Folklore Map of Britain & Ireland Myths, Legends & Spectral Encounters
Witches Llyn Tecwyn Uchaf, Meirionnydd, Gwynedd, Wales

Bedd Dorti, the Witch's Grave

A 17th-century woman feared as a witch was hurled in a cask from the cliffs above Llyn Tecwyn Uchaf — and the cairn of stones marking where she landed, Bedd Dorti, is said to bring death within a year to anyone who passes without adding a stone to the pile.

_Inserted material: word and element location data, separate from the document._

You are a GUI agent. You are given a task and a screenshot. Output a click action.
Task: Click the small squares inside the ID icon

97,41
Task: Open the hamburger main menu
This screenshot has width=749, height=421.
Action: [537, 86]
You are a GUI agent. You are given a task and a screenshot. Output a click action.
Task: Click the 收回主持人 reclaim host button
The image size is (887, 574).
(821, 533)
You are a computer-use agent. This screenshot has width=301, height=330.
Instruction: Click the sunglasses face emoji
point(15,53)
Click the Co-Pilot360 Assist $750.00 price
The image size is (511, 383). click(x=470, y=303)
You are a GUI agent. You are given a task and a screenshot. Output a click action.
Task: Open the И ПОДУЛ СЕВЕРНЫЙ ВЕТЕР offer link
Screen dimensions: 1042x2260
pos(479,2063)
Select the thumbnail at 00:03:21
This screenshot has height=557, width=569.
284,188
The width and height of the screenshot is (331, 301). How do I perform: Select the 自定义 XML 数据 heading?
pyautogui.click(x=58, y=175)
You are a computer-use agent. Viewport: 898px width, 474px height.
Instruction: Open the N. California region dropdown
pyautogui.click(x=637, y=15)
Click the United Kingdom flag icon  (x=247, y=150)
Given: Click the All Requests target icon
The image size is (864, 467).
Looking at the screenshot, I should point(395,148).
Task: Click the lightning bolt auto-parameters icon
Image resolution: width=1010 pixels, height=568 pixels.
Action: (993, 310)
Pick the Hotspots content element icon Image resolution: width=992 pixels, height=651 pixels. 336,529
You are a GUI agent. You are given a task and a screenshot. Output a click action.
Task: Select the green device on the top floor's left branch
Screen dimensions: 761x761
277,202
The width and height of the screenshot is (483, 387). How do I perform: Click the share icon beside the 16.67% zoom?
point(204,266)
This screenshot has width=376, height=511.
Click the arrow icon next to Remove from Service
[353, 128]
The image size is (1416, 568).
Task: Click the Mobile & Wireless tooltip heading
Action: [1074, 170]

On the high ground above Llyn Tecwyn Uchaf, on the old road between Llandecwyn and Maentwrog in Meirionnydd, stands a stone-covered mound known as Bedd Dorti — 'Dorti's Grave'. Local tradition holds that Dorti was a 17th-century woman widely feared as a witch, always seen with a black cat on her shoulder, who was seized by her neighbours, sealed inside a cask and thrown from the rocks above the lake. The mound marks the spot where the cask came to rest.

The story

The site carries its own surviving superstition: travellers passing the mound are expected to add a white stone to the heap, on pain of dying within the year if they fail to do so. The Royal Commission on the Ancient and Historical Monuments of Wales recorded the tradition in the 20th century, noting that even by 1943 the original arrangement of stones had been disturbed by the construction of a nearby dam — yet the cairn, and the story of Dorti, survive as one of Meirionnydd's best-known pieces of witch-lore.